## DIRECTIONS
Among the records, which lines include "agent"? List them.

## EXTRACTED INFORMATION
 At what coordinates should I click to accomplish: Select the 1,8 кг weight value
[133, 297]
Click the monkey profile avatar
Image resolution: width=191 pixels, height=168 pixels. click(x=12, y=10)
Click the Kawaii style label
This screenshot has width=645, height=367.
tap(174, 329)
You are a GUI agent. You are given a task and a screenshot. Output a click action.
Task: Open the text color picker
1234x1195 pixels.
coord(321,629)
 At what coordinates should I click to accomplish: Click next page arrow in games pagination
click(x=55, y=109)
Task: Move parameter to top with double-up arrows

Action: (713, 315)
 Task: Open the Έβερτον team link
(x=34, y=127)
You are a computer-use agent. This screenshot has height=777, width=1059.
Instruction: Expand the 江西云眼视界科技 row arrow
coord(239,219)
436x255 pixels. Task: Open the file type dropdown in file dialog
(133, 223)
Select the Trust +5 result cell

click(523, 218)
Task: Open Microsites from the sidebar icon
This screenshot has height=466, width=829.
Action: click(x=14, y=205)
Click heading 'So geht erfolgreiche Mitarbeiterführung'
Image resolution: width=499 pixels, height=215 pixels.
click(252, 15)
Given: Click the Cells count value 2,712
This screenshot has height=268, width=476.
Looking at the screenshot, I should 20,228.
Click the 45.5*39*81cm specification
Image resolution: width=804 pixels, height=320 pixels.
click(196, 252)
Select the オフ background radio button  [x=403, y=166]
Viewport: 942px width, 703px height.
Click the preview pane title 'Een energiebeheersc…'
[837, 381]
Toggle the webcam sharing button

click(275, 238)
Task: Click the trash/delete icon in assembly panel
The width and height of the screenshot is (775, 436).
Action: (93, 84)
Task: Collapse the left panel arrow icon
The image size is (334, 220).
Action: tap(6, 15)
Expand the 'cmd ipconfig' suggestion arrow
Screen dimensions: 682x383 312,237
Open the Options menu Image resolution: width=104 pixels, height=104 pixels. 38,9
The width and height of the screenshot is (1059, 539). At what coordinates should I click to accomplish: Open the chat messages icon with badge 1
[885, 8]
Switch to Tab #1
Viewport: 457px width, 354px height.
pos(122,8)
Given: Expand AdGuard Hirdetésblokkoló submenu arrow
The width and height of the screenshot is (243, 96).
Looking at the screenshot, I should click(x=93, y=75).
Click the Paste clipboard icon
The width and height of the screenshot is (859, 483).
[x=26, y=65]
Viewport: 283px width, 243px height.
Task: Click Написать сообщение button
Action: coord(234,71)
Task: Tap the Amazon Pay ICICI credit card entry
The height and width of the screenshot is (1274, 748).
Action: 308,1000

## YOUR RESPONSE
You are a GUI agent. You are given a task and a screenshot. Output a click action.
You are a computer-use agent. This screenshot has height=777, width=1059.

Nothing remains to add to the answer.